Иногда мы из кухни переходили в гостиную. Идти надо было по узкой дорожке, среди книжных гор, давно уже перебравшихся с переполненных полок на пол, образуя сталагмиты и даже сталактиты. Не дай бог задеть какой-нибудь фолиант или ещё хуже – убрать его с дороги! Тут фырчанию и шипению В.М. не было конца. Книги были на многих языках: кроме трёх европейских, Владимир Михайлович свободно владел языками балканских славян, а Кока Александровна – ещё и хинди, фарси и, кажется, арабским. Каких только книг там не было! Иногда Турок иллюстрировал свои рассказы цитатами, которые легко находил в этом немыслимом хаосе. Как он это делал, для меня до сих пор остаётся тайной.
Ему было что рассказать! В молодости, в двадцатые годы, он работал корреспондентом ТАСС в Вене, но главное – был оперативным работником Коминтерна. Вспоминаю, например, его рассказ о том, как он добывал фальшивый паспорт для Георгия Димитрова. Он знавал огромное количество интереснейших людей. Немало этих людей входили в историю, а потом изымались из оной…
Незабываемые 1937—1938 годы с колоссальной силой ударили по работникам дипломатического фронта. Ещё бы – главный криминал тех недоброй памяти лет был налицо: связь с заграницей! По своему роду деятельности эта категория совслужащих была просто рождена для Лубянки. Беспощадная коса террора нанесла страшные опустошения в рядах сотрудников тогдашнего Наркоминдела – чуть ли не 80 процентов всех дипломатических постов оказались вакантными, причём было уже неясно, как и кем их заполнять. Между тем продолжающаяся несмотря ни на что жизнь великой страны настоятельно требовала функционирования всех её органов, в том числе и предназначенных для иностранных сношений.
Из многих рассказов В.М. о дипломатах того времени наиболее сильное впечатление на меня произвела трагическая одиссея Николая Николаевича Иванова. К сожалению, отдельные её детали стёрлись – ведь рассказывалось это примерно четверть века назад! И хотя память у меня на факты профессиональная (без этого в нашем звёздно-галактическом деле далеко не уедешь), искажения при попытке воспроизвести этот рассказ В.М. могут быть значительными. Но всё же попробую. Начну с того, что несколько строк о Н. Н. Иванове можно прочитать в пухлых воспоминаниях Эренбурга «Люди, годы, жизнь». А мог бы Илья Григорьевич и расщедриться – ведь он в буквальном смысле обязан ему жизнью! В этом Эренбург сам мне признался во время нашего краткого знакомства в 1960 году, когда он только приступил к работе над своими воспоминаниями.

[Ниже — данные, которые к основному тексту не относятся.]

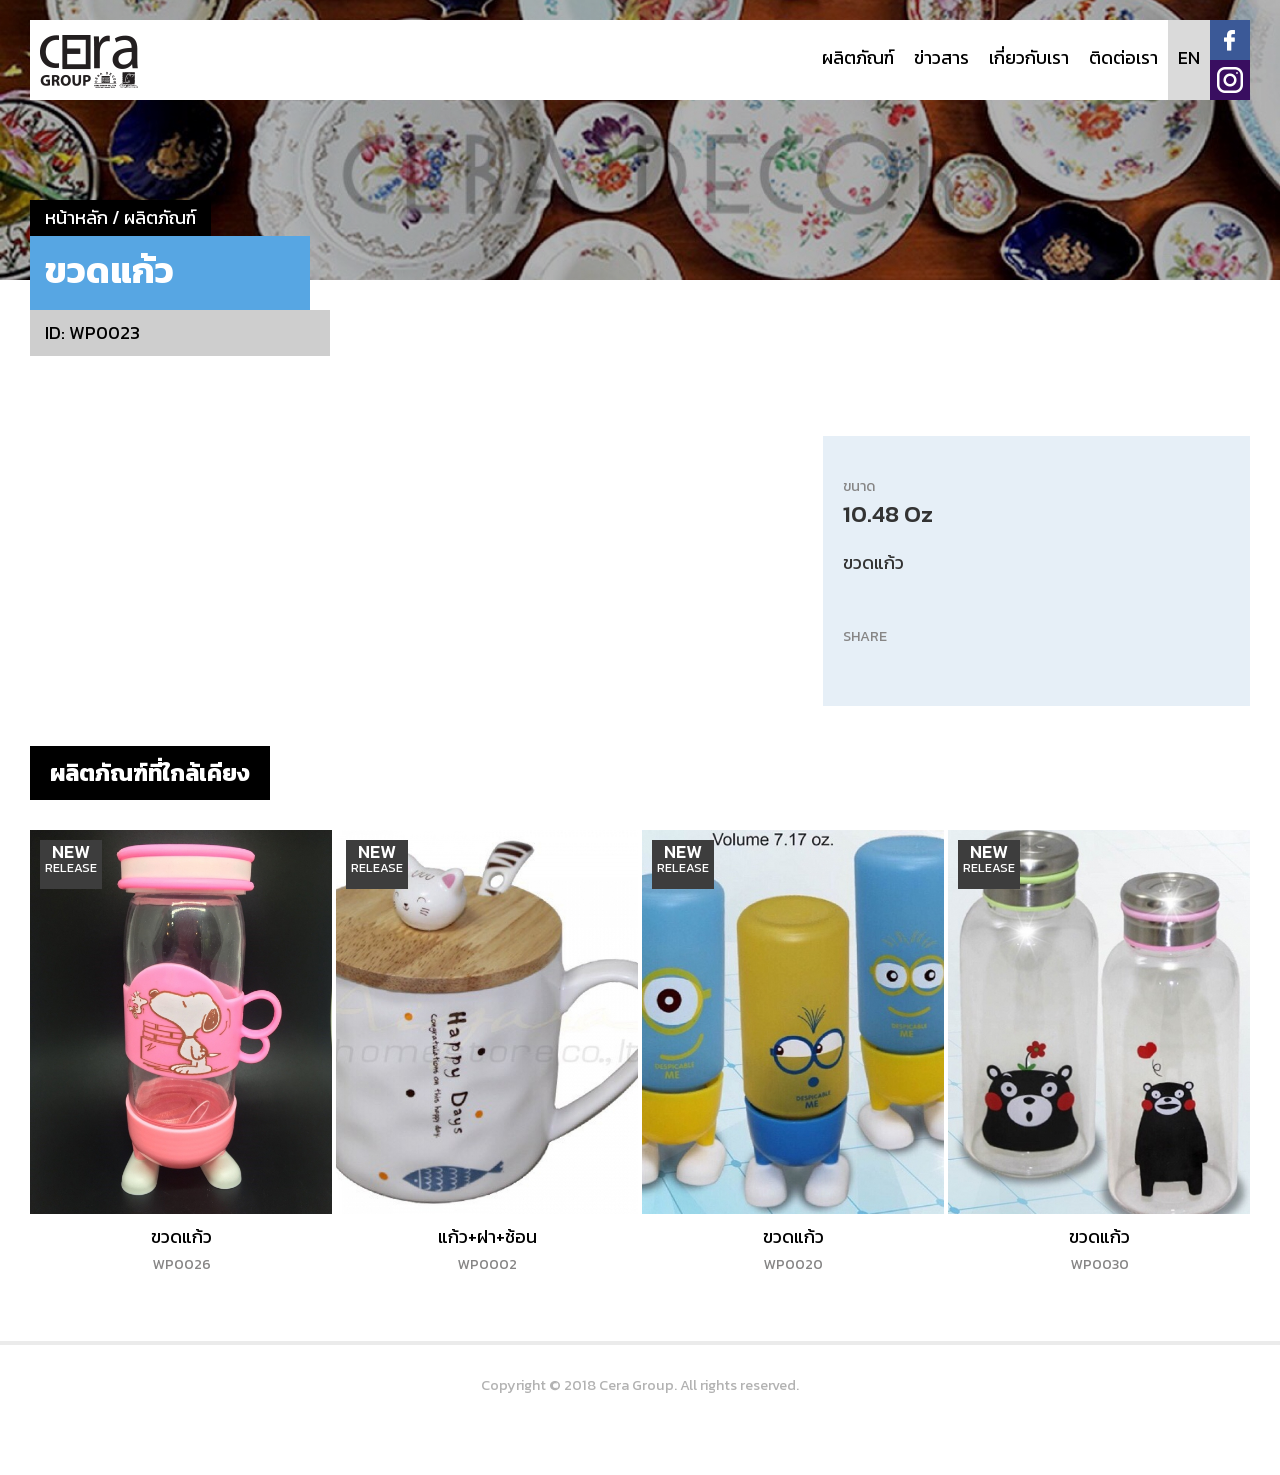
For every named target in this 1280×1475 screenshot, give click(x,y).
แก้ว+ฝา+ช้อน (487, 1249)
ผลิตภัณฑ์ (858, 57)
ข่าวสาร (941, 57)
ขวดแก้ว (181, 1249)
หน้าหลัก (76, 217)
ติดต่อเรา (1123, 57)
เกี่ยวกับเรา (1029, 57)
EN (1189, 57)
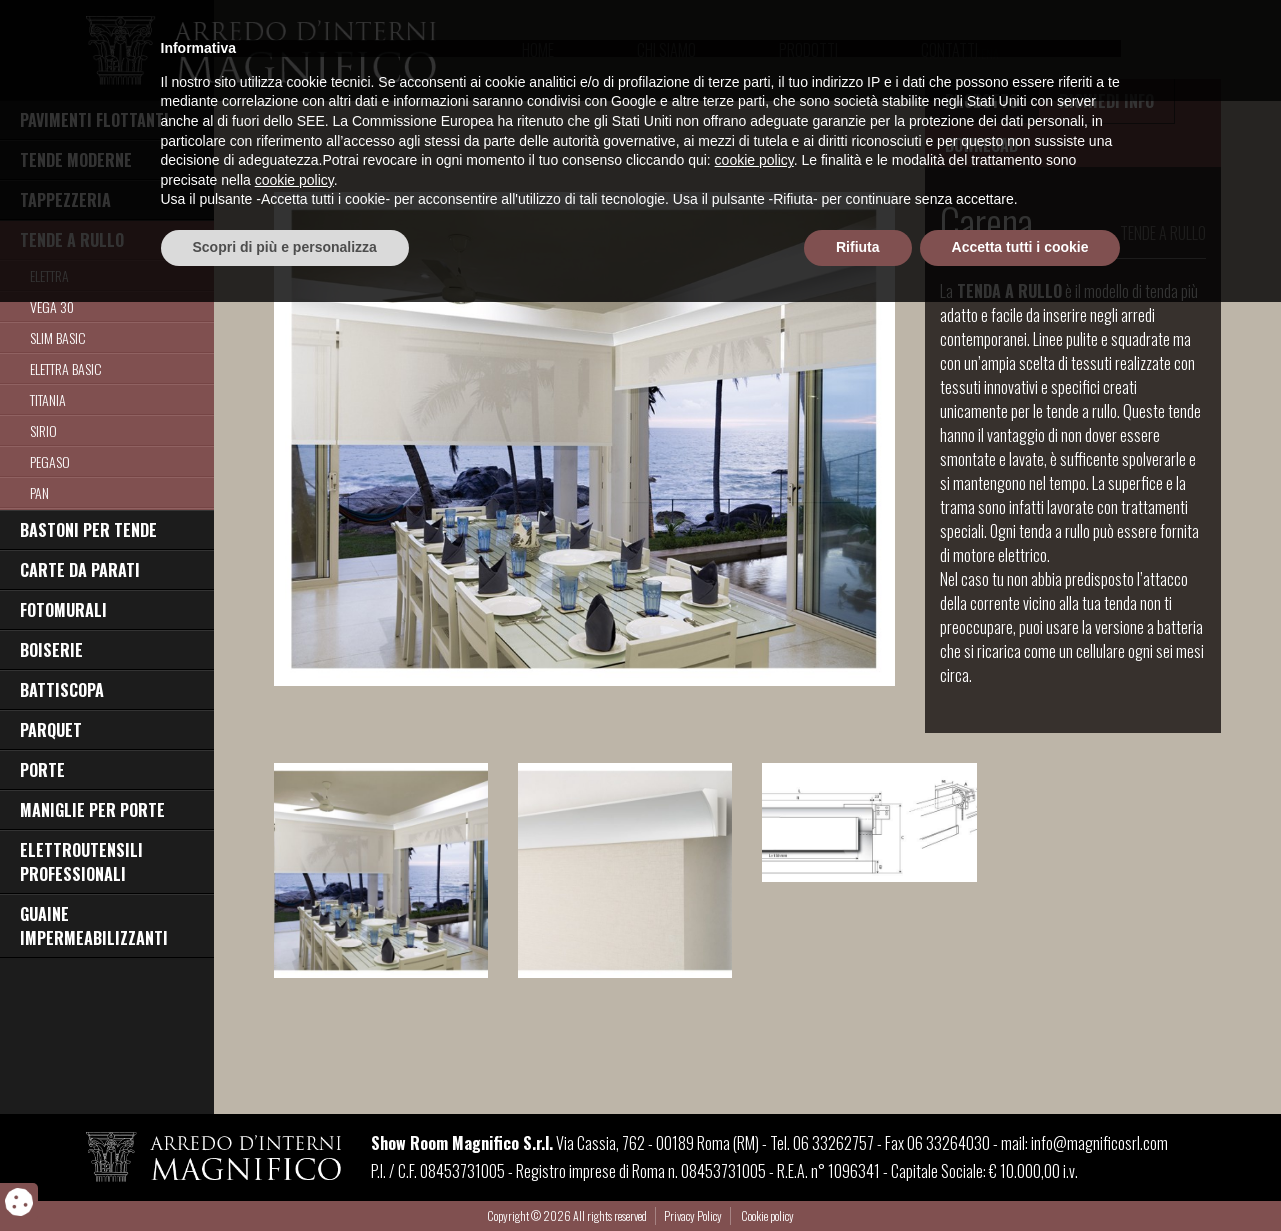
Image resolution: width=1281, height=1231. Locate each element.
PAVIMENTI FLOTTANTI (94, 120)
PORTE (42, 770)
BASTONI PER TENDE (88, 530)
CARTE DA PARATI (80, 570)
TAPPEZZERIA (65, 200)
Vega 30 (52, 306)
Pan (39, 492)
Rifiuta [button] (858, 1176)
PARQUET (51, 730)
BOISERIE (51, 650)
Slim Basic (58, 337)
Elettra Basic (66, 368)
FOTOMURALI (63, 610)
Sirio (43, 430)
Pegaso (50, 461)
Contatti (949, 50)
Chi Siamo (666, 50)
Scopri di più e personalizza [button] (285, 1176)
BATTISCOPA (62, 690)
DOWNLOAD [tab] (981, 145)
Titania (48, 399)
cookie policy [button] (754, 1090)
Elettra (49, 275)
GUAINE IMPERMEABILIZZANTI (94, 926)
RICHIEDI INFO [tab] (1106, 101)
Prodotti (808, 50)
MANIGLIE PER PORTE (92, 810)
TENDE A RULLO (72, 240)
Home (538, 50)
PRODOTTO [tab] (981, 101)
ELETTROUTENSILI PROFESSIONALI (81, 862)
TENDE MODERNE (76, 160)
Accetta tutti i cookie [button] (1020, 1176)
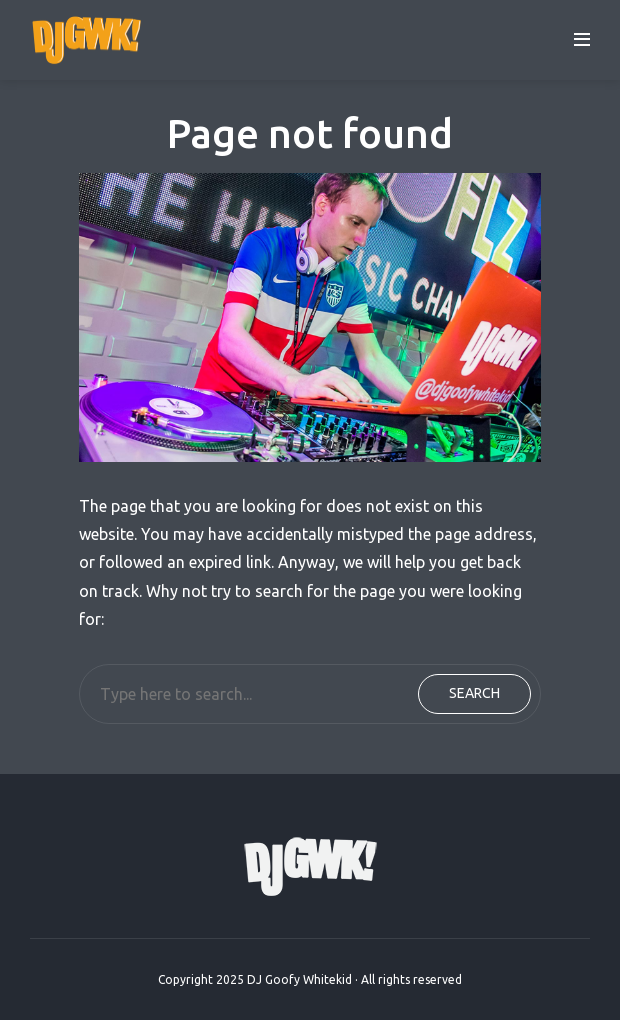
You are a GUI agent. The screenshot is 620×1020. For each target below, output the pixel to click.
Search (474, 693)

Владимир Михайлович рассказал мне историю Иванова за несколько лет до того, как мне поведал о ней Илья Григорьевич, так что я уже был в какой-то мере подготовлен. Что же это за история? Она довольно необычна прежде всего личностью героя.
Николай Николаевич Иванов происходил из интеллигентной семьи (его отец был довольно известный профессор медицины), получил прекрасное домашнее воспитание, знал два или три иностранных языка (что в конечном итоге его и погубило). Комсомолец, потом член партии, он посвятил себя гуманитарным наукам. До 1939 года, когда слепой случай сыграл с ним такую злую, а вернее – страшную, шутку, он преподавал политэкономию в одном из московских вузов. Кажется, был доцентом. Очень возможно, что имел учёную степень. И вдруг… в середине 1938 года он получил повестку с предписанием явиться на Старую площадь в кабинет №… к товарищу такому-то. Я бывал в этом учреждении и могу засвидетельствовать, что там на всех кабинетах вывески однотипны: «товарищ…» без указания поста. Большие скромники! По тем временам такое приглашение ничего хорошего не обещало. Оказалось, однако, что его вызывали за тем, чтобы предложить какой-то мелкий дипломатический пост в некоем захудалом ближневосточном государстве (Йемен? – ведь независимых государств в этом регионе почти не было). У Иванова сразу отлегло от сердца. Он даже позволил себе возмутиться.
– Какой же я дипломат? Это нелепая ошибка! Никуда я не поеду!
С тем и пошёл домой. Через несколько месяцев история повторилась с тем же результатом.
«Где-то там в ихней громоздкой машине что-то заело! Почему это они меня так хотят произвести в дипломаты?» – недоумевал Николай Николаевич.
Уже потом он, понял, что всё произошло по причине знания языков, о чём он добросовестно писал в личном листке по учёту кадров. В третий раз Иванов был вызван к самому Георгию Максимилиановичу Маленкову, ведавшему партийными кадрами, – мужчине хотя и с бабьим лицом, но весьма серьёзному.
– Ступай на Кузнецкий и получай назначение. Чтобы я тебя больше здесь не видел!